Local media also reported that 11 people had died, but said many were injured in an army air attack on Lansan tea shop.
The attack is the latest violation by the junta in recent months of a China-brokered ceasefire signed early this year.
Beijing brokered a truce between the junta and the "Three Brotherhood Alliance" in January after months of fighting that displaced more than half a million people near China's southern border.
The ceasefire allowed the alliance -- made up of the TNLA, the Myanmar National Democratic Alliance Army (MNDAA) and the Arakan Army (AA) -- to hold swaths of territory it had seized in northern Shan state.

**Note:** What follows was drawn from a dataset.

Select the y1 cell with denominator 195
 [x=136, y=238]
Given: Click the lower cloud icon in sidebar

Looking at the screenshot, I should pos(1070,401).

Myanmar has been in turmoil since the military deposed Aung San Suu Kyi's government in 2021 and launched a crackdown that sparked an armed uprising.
Last week junta chief Min Aung Hlaing met with China's Premier Li Qiang in the southwestern Chinese city of Kunming where he said that the military was ready for peace if armed groups would engage, according to Myanmar state media.
China has been a major arms supplier to the junta and provided Myanmar with political backing even as other countries shun the generals over their brutal crackdown on dissent.
But Beijing is concerned about the chaos unfolding on its doorstep.
Since last year the military has lost swathes of territory near the border with China in Shan state to an alliance of armed ethnic minority groups and "People's Defence Forces" battling to overturn its coup.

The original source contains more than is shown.